The nurse is teaching a student nurse about some of the differences between a term and preterm infant. Which statement is most accurate?
- A. Infants born at 32 weeks gestational age have sufficient alveolar stability to maintain adequate lung expansion.
- B. Surfactant may need to be given to the infant born less than 34 to 36 weeks of age to assist with alveolar stability.
- C. Women with gestational diabetes have larger babies; therefore, there are fewer issues with lung maturity when born preterm.

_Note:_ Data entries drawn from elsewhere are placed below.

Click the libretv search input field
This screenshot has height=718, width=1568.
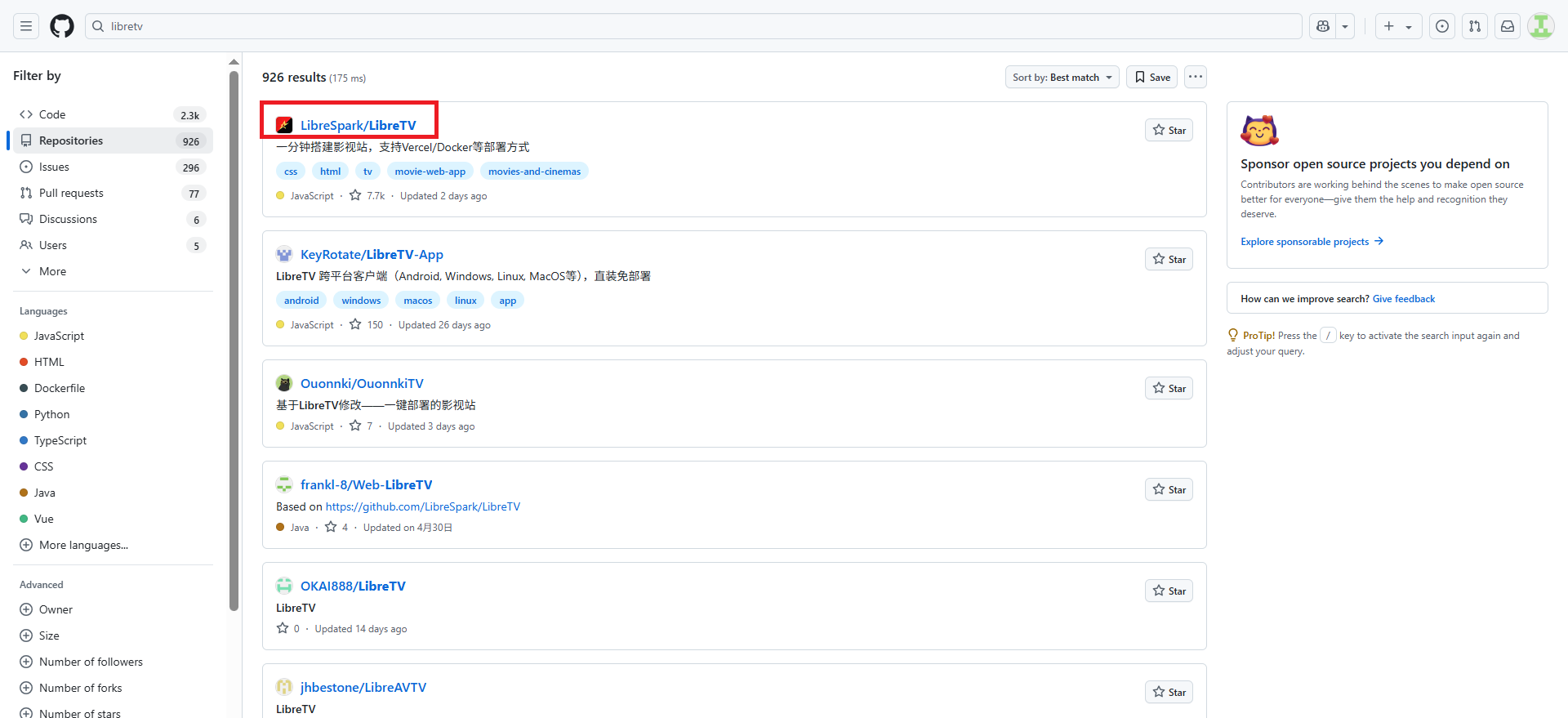coord(694,26)
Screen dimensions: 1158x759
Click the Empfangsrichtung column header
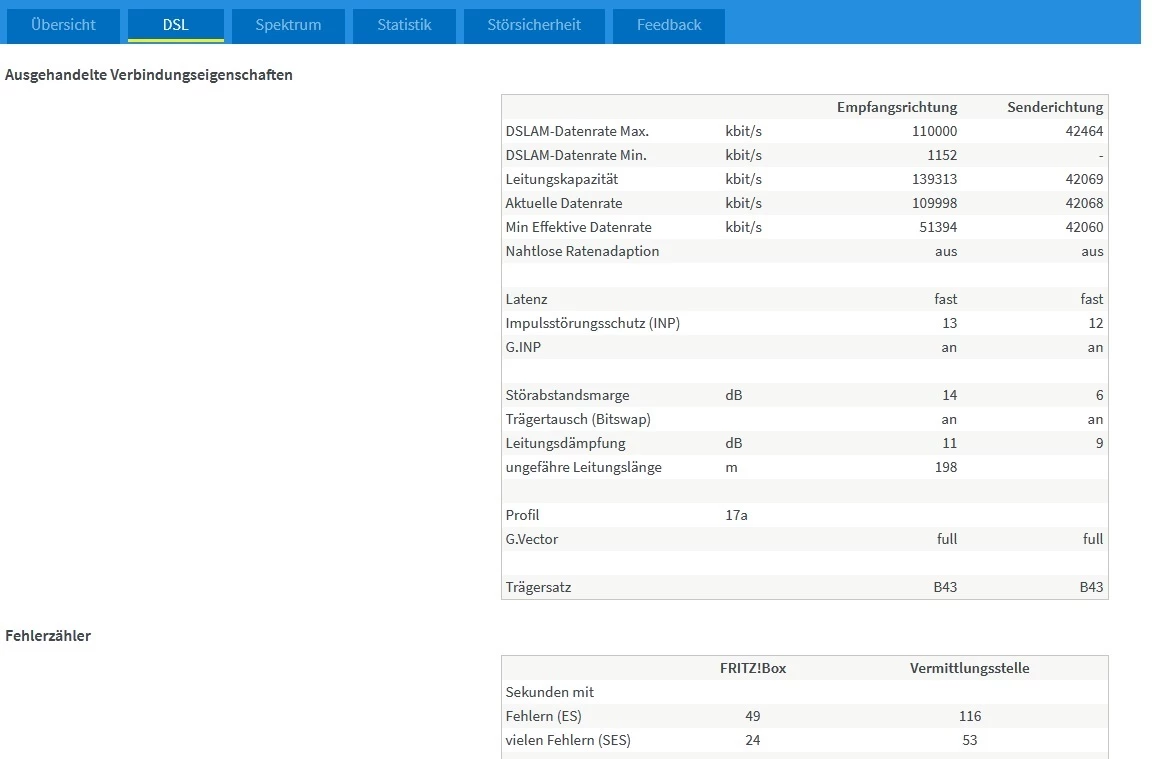896,107
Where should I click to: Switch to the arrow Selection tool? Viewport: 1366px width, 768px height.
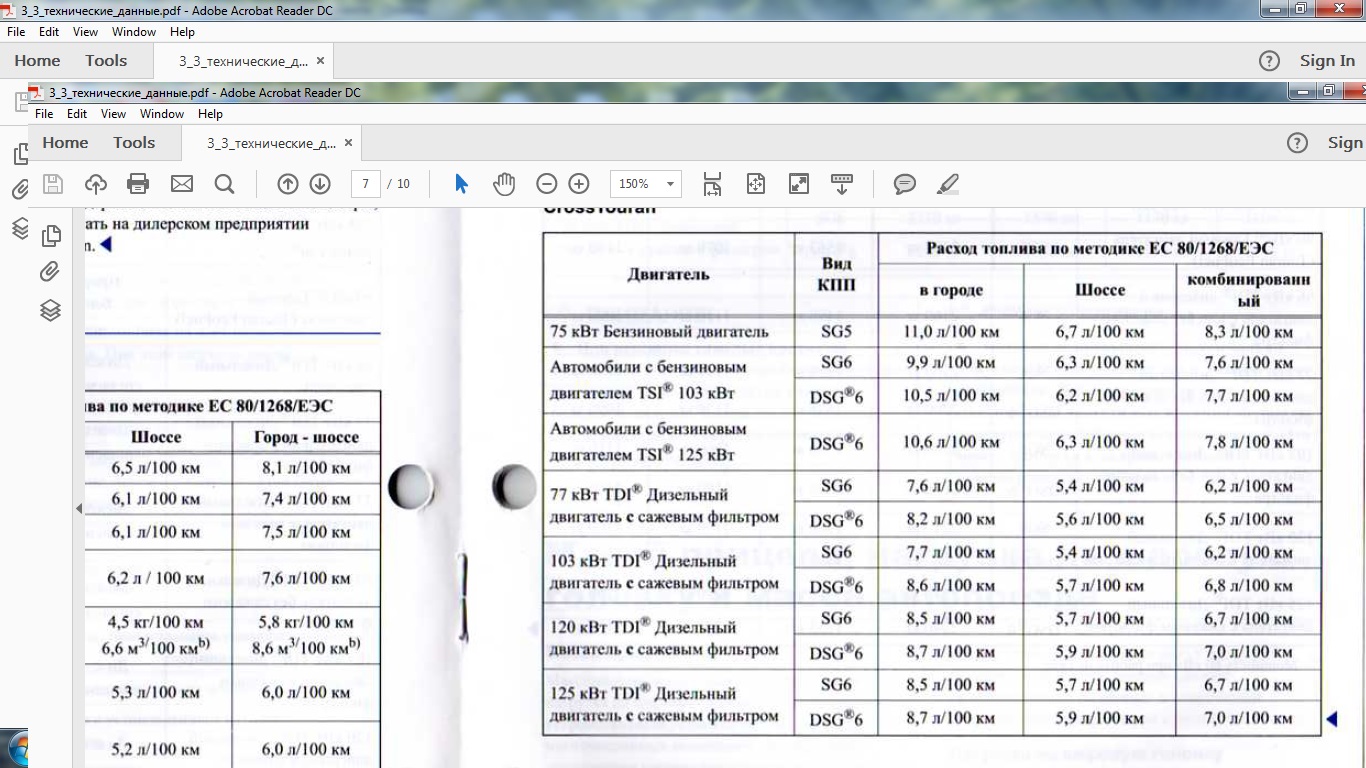[x=461, y=184]
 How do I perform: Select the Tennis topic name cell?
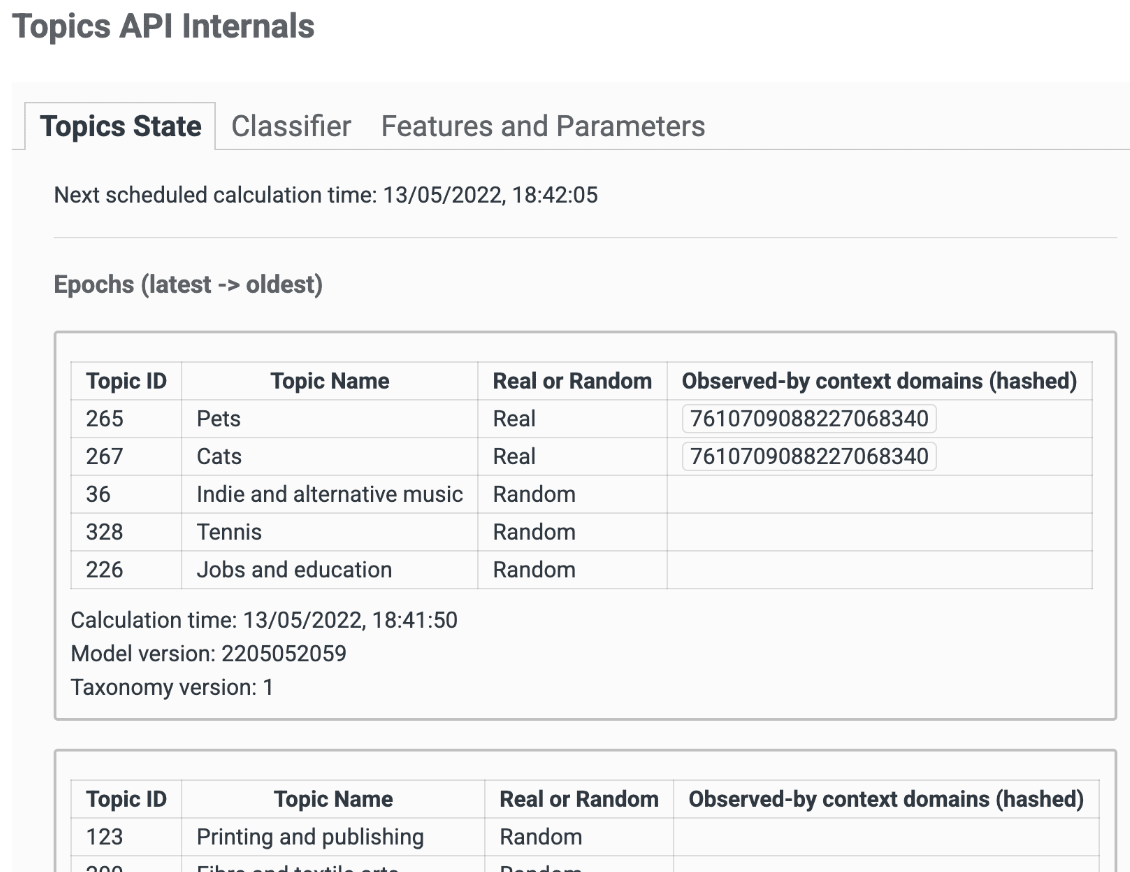[x=229, y=532]
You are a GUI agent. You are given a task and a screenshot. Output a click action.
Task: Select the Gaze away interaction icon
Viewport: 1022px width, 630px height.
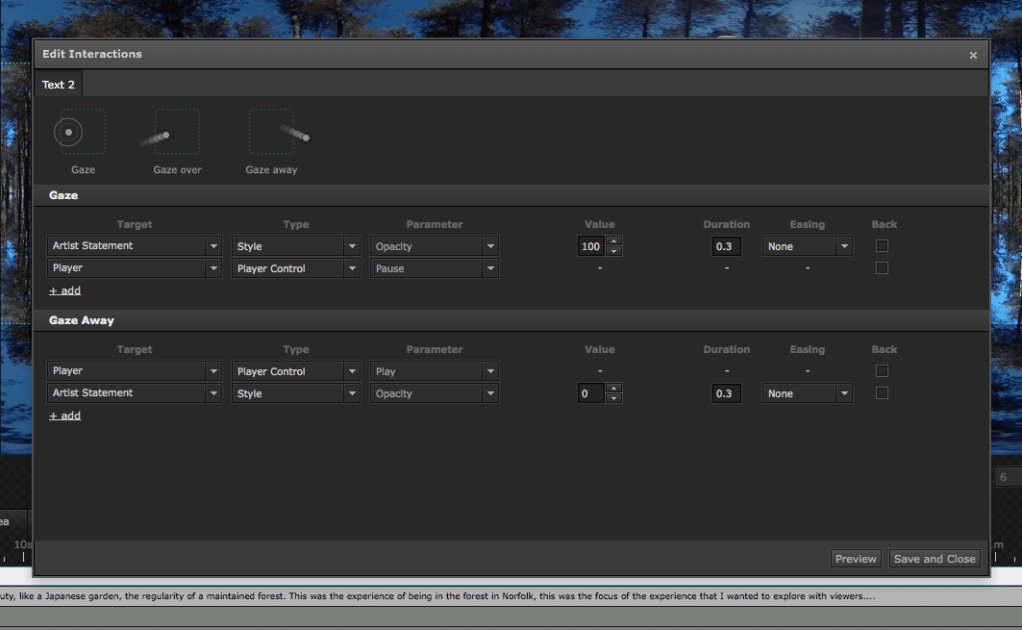[271, 133]
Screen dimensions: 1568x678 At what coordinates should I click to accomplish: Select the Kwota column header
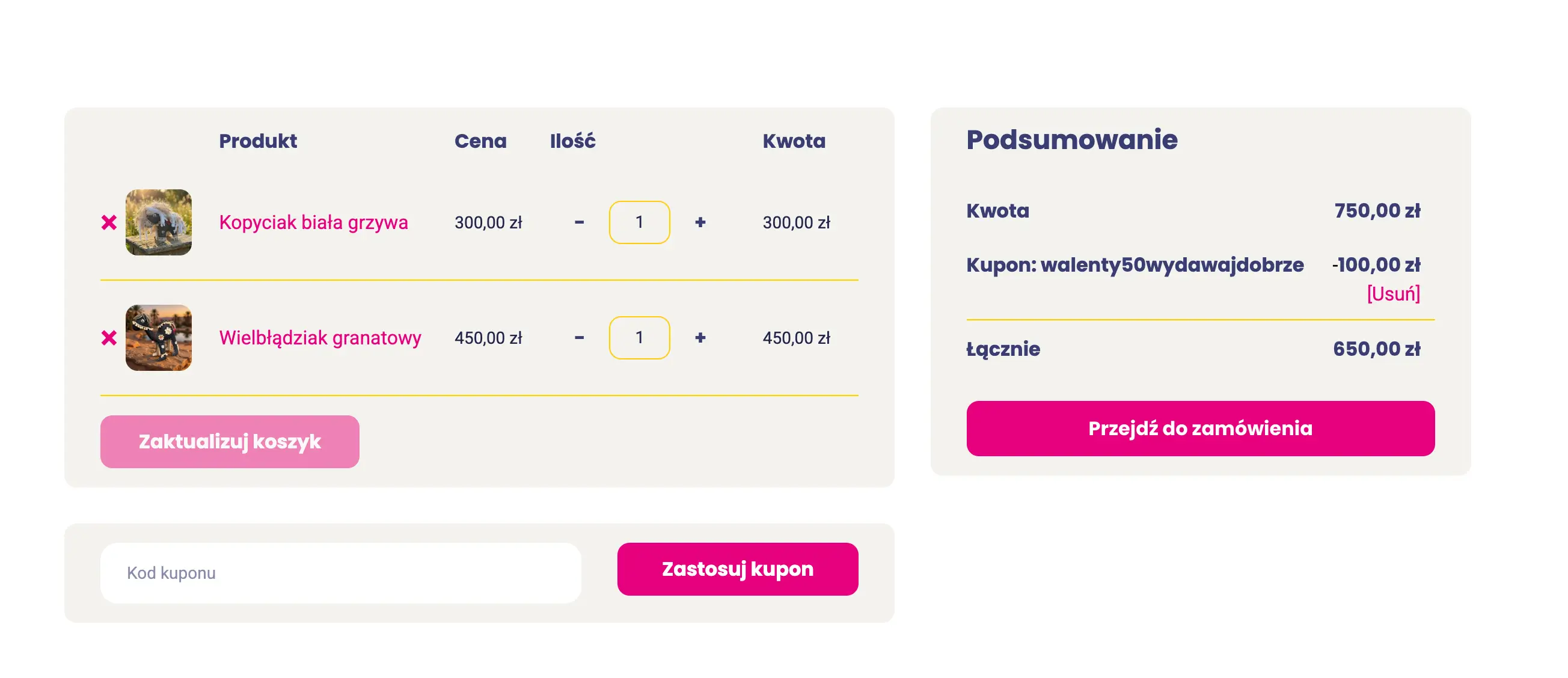pos(795,141)
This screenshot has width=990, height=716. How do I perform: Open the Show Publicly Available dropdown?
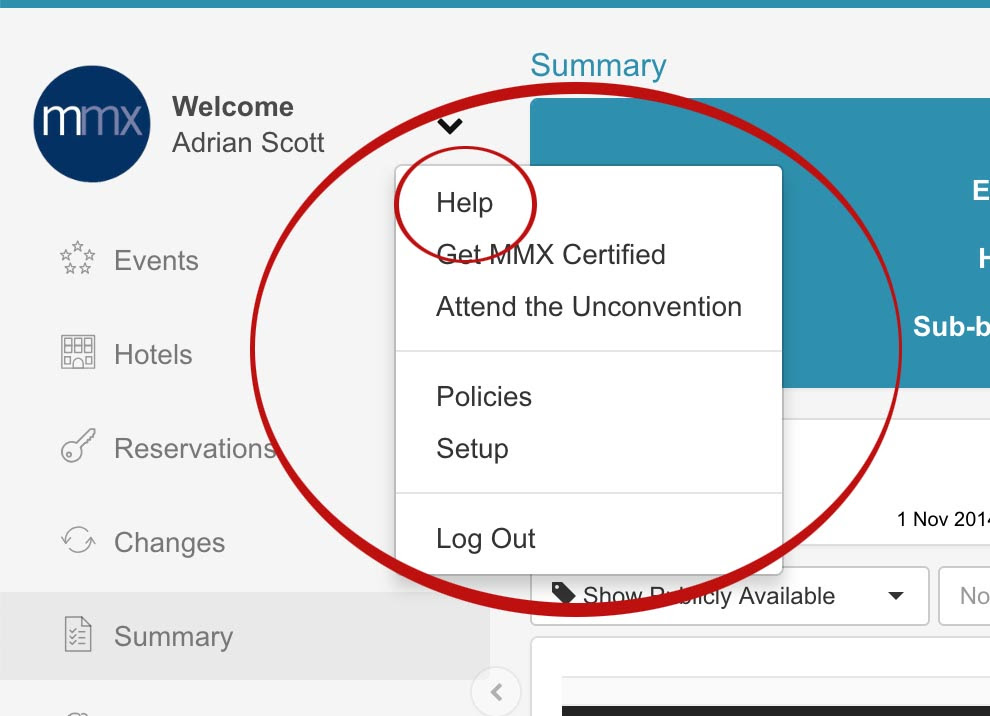[730, 596]
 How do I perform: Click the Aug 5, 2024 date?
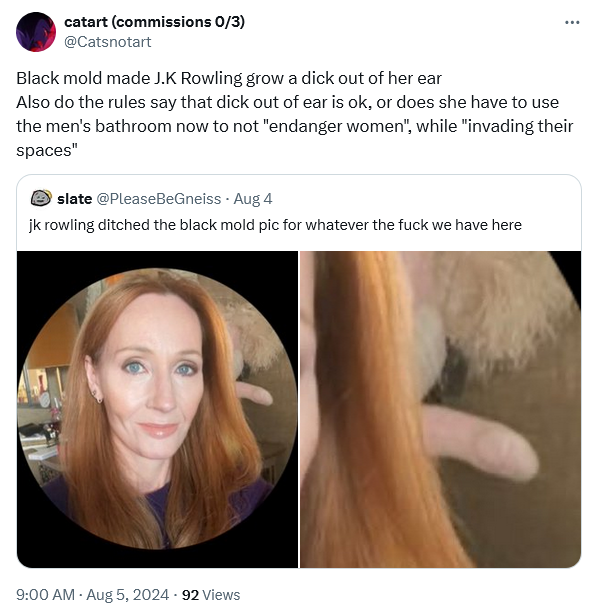[x=127, y=595]
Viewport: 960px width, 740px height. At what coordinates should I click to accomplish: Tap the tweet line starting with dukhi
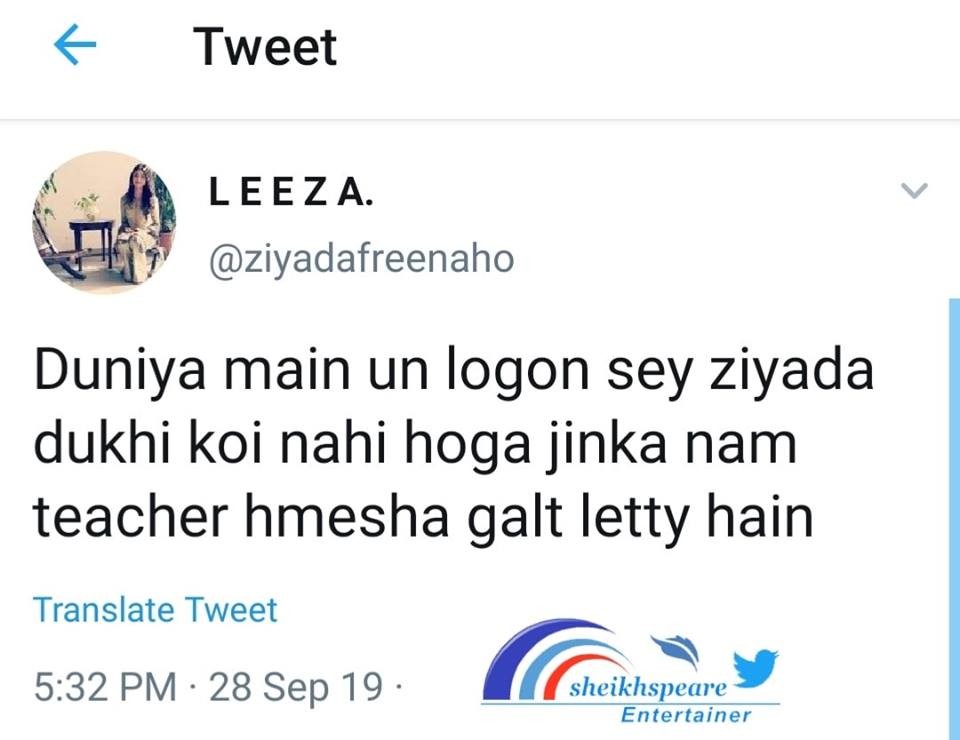tap(415, 445)
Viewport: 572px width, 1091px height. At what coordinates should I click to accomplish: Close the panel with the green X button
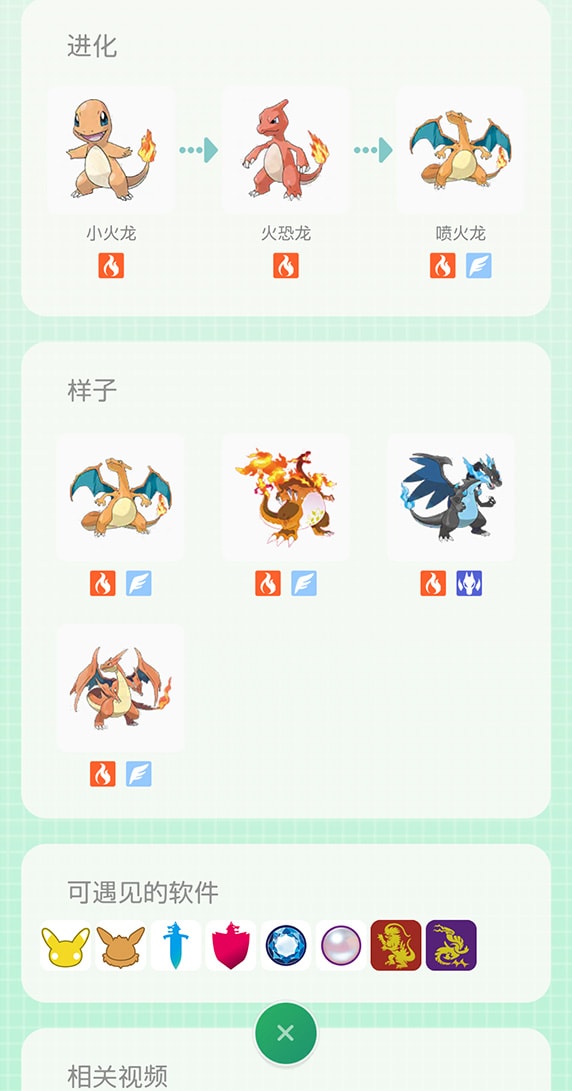[x=285, y=1033]
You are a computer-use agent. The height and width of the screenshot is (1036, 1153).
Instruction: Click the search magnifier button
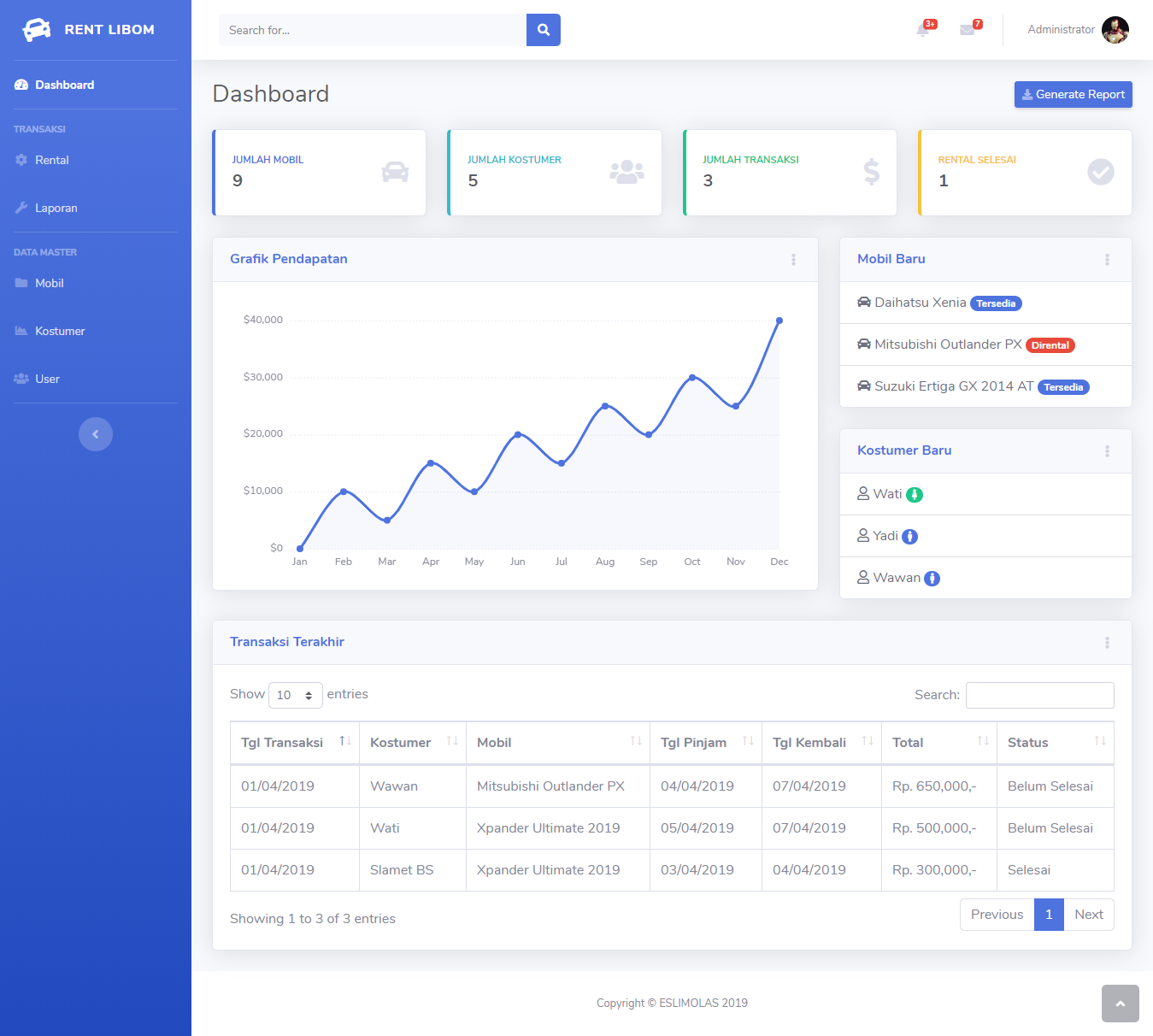point(543,30)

- D. Mothers carrying multiples fetuses will increase the surfactant production naturally in utero.
Correct Answer: B
Rationale: The correct answer is B because infants born before 34 to 36 weeks gestational age may not have fully developed surfactant production, which is crucial for alveolar stability and lung expansion. Surfactant reduces surface tension in the alveoli, preventing their collapse. Without sufficient surfactant, preterm infants are at risk of respiratory distress syndrome.
Choice A is incorrect because infants born at 32 weeks may still have underdeveloped alveoli and insufficient surfactant production, leading to potential lung expansion issues.
Choice C is incorrect because the presence of gestational diabetes does not guarantee sufficient lung maturity in preterm infants. Lung maturity is more closely related to gestational age and surfactant production.
Choice D is incorrect because while carrying multiple fetuses can slightly increase surfactant production, it may not be sufficient for preterm infants born before 34 to 36 weeks, necessitating the need for exogenous surfactant administration.